Sous la douche, mon agacement ne me quitta pas une seconde, qui au contraire, s’intensifia. La légende me trottait dans l’esprit. Elle me paraissait trop loufoque, trop injuste pour être réelle. Heureusement, l’eau chaude me faisait un bien fou, me calmait, néanmoins, je n’en oubliais pas mon ressenti. Bon Dieu, pourquoi étais-je dans tous mes états ?

Chapitre 2

Calypso

Assise au soleil sur le sable brûlant, je sentis ma peau s’enflammer. Cette peau qui n’était plus que poussières d’or. La poussière, tel en avait été le sort des Dieux à mon égard quand ils décidèrent de me transformer en cendres, préférant me bloquer sur cette île que de me laisser ma liberté.
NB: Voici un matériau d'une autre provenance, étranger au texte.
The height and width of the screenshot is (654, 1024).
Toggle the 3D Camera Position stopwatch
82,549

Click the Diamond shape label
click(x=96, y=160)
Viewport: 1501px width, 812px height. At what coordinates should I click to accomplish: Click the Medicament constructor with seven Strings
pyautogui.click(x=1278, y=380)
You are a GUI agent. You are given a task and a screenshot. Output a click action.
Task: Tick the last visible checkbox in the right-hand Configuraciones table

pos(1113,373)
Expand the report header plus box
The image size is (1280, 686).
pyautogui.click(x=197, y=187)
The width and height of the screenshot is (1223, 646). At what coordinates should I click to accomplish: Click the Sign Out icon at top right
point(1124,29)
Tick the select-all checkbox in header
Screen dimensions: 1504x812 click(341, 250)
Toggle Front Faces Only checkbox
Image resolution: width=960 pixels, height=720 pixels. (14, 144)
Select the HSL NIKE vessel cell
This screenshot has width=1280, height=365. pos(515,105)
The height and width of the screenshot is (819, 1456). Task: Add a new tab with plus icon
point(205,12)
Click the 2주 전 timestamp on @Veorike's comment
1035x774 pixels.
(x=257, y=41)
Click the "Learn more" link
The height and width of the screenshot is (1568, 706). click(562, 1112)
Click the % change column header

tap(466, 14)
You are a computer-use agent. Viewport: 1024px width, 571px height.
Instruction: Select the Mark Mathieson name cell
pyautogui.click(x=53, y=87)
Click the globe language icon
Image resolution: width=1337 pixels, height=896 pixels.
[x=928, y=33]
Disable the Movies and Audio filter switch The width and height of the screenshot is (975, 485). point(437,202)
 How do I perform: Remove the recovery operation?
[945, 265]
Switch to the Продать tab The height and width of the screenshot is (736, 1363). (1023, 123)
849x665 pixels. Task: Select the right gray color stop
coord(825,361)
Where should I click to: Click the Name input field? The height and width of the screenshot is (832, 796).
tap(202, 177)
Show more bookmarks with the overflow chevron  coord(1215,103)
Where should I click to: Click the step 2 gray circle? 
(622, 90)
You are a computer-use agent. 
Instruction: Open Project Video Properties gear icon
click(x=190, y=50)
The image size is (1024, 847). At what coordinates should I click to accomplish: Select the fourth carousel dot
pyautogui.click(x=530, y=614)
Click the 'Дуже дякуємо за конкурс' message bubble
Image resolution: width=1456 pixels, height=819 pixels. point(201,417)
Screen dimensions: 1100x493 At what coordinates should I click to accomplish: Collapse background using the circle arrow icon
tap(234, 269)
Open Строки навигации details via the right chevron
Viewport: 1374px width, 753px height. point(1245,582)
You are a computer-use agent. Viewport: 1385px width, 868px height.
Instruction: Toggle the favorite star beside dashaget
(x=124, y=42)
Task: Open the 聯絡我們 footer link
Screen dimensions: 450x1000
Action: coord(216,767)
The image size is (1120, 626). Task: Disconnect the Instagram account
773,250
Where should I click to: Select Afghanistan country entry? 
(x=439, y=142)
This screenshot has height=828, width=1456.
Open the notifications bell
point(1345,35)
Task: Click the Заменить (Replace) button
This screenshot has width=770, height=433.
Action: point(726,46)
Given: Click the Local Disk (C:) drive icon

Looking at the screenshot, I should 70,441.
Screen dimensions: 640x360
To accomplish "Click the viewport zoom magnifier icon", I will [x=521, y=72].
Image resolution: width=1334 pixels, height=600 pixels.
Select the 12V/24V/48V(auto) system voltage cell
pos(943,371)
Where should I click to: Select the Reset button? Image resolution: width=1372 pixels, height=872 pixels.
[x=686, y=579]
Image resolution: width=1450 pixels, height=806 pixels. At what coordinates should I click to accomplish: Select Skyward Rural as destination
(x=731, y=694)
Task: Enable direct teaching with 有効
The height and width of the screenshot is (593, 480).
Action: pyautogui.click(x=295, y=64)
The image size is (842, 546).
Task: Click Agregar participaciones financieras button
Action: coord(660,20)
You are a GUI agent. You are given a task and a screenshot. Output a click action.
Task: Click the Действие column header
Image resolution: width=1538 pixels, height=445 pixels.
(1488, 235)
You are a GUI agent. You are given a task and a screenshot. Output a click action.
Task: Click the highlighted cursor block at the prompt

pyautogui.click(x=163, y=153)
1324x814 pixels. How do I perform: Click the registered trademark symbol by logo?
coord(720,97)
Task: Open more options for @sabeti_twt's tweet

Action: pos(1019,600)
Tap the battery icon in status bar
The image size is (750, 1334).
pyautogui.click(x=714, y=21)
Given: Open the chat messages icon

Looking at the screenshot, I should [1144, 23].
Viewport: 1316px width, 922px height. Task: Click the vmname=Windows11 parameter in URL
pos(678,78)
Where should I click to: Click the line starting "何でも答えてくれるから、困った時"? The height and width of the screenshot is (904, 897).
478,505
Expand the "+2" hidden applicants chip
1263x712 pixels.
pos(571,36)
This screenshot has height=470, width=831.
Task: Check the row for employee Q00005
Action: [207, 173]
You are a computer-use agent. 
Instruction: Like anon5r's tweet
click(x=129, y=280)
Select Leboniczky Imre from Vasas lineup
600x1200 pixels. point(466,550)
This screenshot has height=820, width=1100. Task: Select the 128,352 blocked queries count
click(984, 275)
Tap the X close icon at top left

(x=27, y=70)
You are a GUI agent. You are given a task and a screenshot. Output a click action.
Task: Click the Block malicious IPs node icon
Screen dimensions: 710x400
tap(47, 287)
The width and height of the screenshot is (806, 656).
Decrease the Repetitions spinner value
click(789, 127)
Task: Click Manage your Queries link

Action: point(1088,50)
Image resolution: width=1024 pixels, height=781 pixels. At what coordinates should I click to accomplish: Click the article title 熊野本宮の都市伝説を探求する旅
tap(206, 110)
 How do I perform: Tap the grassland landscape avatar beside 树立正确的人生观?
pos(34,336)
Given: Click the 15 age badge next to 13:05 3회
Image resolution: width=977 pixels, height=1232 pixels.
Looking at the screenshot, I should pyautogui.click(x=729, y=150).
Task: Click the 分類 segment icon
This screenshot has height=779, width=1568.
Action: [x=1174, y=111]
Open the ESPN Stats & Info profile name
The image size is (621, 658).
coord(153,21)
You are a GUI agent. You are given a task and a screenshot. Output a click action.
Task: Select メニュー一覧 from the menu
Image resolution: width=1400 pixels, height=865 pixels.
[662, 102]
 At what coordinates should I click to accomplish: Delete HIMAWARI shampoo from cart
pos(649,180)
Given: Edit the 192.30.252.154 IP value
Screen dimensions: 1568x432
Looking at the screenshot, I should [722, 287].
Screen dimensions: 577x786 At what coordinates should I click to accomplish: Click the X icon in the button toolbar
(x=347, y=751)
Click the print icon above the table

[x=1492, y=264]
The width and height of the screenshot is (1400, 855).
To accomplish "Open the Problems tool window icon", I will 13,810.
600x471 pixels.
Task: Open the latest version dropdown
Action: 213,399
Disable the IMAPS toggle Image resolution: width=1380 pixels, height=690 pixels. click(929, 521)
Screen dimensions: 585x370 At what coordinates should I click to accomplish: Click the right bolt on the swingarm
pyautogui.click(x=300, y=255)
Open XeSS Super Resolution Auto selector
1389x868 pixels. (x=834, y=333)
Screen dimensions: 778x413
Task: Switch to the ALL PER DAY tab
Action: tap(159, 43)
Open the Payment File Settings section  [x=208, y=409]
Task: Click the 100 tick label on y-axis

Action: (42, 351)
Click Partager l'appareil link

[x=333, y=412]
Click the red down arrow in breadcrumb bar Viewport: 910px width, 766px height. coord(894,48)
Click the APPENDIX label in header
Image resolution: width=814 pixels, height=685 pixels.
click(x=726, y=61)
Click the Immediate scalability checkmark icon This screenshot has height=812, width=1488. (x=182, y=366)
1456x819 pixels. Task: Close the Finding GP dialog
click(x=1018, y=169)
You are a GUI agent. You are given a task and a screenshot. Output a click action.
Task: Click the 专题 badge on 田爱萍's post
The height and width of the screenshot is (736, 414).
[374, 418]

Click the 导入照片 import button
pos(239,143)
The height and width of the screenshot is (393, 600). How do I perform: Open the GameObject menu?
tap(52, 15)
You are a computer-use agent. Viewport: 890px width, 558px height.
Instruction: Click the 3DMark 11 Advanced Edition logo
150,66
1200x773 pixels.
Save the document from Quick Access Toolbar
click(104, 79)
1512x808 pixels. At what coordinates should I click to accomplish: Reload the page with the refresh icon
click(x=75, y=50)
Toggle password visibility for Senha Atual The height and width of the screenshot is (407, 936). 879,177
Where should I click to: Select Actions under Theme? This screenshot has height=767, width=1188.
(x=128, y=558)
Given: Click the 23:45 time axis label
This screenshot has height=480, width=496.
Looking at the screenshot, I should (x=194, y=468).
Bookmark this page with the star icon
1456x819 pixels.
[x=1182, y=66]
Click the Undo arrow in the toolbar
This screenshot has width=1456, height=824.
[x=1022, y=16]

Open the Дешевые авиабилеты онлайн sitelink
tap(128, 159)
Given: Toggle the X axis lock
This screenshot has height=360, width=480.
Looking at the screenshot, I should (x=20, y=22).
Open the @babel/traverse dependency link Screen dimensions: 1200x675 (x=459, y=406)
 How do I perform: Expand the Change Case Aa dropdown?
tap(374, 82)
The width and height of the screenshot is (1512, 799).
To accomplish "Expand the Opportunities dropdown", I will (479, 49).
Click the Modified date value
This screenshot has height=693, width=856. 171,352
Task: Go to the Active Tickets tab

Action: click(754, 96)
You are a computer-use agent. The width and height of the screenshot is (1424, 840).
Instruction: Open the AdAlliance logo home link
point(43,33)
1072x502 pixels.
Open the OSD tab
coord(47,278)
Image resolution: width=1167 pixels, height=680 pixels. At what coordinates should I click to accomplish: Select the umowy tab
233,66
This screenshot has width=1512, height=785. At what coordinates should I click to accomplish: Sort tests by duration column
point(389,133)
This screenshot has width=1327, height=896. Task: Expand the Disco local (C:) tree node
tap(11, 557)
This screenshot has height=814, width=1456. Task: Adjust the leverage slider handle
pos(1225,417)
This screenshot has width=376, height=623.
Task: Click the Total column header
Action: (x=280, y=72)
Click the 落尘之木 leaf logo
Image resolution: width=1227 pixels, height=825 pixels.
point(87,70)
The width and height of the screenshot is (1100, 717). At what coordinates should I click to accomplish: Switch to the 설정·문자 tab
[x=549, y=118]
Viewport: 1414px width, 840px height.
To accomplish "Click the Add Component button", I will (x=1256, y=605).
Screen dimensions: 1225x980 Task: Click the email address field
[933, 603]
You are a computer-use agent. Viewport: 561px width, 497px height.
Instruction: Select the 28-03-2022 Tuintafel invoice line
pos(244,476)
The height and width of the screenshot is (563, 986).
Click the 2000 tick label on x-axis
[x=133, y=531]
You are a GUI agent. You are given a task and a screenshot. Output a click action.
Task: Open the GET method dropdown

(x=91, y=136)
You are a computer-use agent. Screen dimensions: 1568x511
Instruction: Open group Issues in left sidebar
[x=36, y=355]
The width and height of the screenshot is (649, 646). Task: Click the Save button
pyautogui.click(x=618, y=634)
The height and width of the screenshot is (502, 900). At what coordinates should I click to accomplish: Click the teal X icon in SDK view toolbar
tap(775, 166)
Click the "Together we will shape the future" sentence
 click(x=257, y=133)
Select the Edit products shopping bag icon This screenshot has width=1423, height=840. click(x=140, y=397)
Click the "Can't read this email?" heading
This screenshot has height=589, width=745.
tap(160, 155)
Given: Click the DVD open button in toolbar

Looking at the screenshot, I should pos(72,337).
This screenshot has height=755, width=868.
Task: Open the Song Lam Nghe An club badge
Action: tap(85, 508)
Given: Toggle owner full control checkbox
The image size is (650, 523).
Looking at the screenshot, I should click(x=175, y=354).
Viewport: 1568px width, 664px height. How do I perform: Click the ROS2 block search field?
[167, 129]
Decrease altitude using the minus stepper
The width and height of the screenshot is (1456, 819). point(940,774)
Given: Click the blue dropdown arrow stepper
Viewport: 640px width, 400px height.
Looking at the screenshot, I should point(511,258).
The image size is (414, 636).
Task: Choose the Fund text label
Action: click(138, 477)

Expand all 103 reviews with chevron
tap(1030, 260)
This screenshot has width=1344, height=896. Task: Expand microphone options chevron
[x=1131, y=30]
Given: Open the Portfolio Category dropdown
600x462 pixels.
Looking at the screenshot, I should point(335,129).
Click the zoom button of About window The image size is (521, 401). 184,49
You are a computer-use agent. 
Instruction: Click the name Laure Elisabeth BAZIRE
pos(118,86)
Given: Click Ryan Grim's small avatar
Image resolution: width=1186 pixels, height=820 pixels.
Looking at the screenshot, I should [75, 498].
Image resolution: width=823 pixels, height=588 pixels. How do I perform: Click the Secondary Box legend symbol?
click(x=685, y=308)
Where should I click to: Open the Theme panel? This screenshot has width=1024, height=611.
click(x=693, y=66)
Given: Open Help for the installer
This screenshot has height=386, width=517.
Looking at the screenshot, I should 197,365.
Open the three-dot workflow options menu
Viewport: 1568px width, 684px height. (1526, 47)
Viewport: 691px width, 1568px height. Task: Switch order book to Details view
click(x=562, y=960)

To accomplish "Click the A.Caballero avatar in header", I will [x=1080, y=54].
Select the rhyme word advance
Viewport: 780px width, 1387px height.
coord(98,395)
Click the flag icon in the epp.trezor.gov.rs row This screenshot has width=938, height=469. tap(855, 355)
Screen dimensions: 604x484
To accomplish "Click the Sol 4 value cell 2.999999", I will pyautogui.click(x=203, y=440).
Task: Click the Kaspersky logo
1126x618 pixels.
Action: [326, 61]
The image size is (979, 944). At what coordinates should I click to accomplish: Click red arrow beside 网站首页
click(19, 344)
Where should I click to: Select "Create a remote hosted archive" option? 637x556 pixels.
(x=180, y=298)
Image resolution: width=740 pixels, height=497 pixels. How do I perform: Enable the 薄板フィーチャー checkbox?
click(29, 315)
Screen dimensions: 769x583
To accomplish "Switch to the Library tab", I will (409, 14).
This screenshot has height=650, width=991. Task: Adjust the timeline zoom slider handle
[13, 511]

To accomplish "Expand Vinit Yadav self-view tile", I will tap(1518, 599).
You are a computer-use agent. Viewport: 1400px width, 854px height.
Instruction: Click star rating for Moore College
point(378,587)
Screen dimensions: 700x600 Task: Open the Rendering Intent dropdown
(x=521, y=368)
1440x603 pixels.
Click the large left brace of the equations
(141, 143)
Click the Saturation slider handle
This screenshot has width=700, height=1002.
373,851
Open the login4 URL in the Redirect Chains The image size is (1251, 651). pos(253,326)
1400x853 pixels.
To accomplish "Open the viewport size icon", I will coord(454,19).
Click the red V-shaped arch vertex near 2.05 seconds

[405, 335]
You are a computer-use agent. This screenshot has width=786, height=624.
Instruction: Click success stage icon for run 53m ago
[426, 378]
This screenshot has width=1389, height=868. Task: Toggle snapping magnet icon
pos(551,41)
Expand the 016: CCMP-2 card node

Je haïssais ces lieux plus que tout, car le seul homme que je pus aimer avait posé l’œil sur moi juste pour cet amas de terre au centre de l’océan…

Voulait-il la contrôler ? En être le chef et y ramener des milliers d’hommes ? Je n’en savais rien, mais c’était ce que je croyais, car je n’avais pas quitté une seule fois cet endroit. Mes rêves de voyage avaient avorté avant même d’exister, parce que tout m’interdisait d’abandonner Hawaï, fragile écrin d’un trésor inestimable aux yeux des hommes : une nature d’une beauté à couper le souffle, une biodiversité exceptionnelle, impressionnante oasis de paix au cœur d’un océan dompté par les pirates ou parcouru par des aventuriers impétueux. Un paradis sur Terre, un enfer portant dès lors que je fus maudite.

Alors que je repensais au passé, mes doigts s’enfoncèrent dans le sable, repliés. Un vieux réflexe qui me possédait depuis notre rupture. Cette technique me permettait de calmer mes pulsions, d’y voir plus clair. J’inspirai et expirai dans le but de me calmer. Cela ne rimait à rien de s’énerver. Alejandro aussi devait certainement souffrir.

Nous avions été châtiés ensemble par des forces qui nous surpassaient. Mon physique avait changé au fil des siècles. Femme au cœur pur et à la peau douce, les Dieux m’avaient enlevé toute beauté ! En plus de n’être que poussières, mes doigts formaient des griffes si pointues que je pouvais m’en servir comme une arme.

Même mon regard n’était plus le même. La lueur dans mes yeux, envoûtante, soumettait quiconque osait pénétrer ces lieux, placés sous mon contrôle depuis une éternité. Et que dire de ma chevelure ? Devenue aussi solide qu’un fouet, elle ne ressemblait plus guère qu’à un amas de lianes entremêlées, loin, bien loin de la crinière soyeuse et brillante qui glissait autrefois entre mes doigts.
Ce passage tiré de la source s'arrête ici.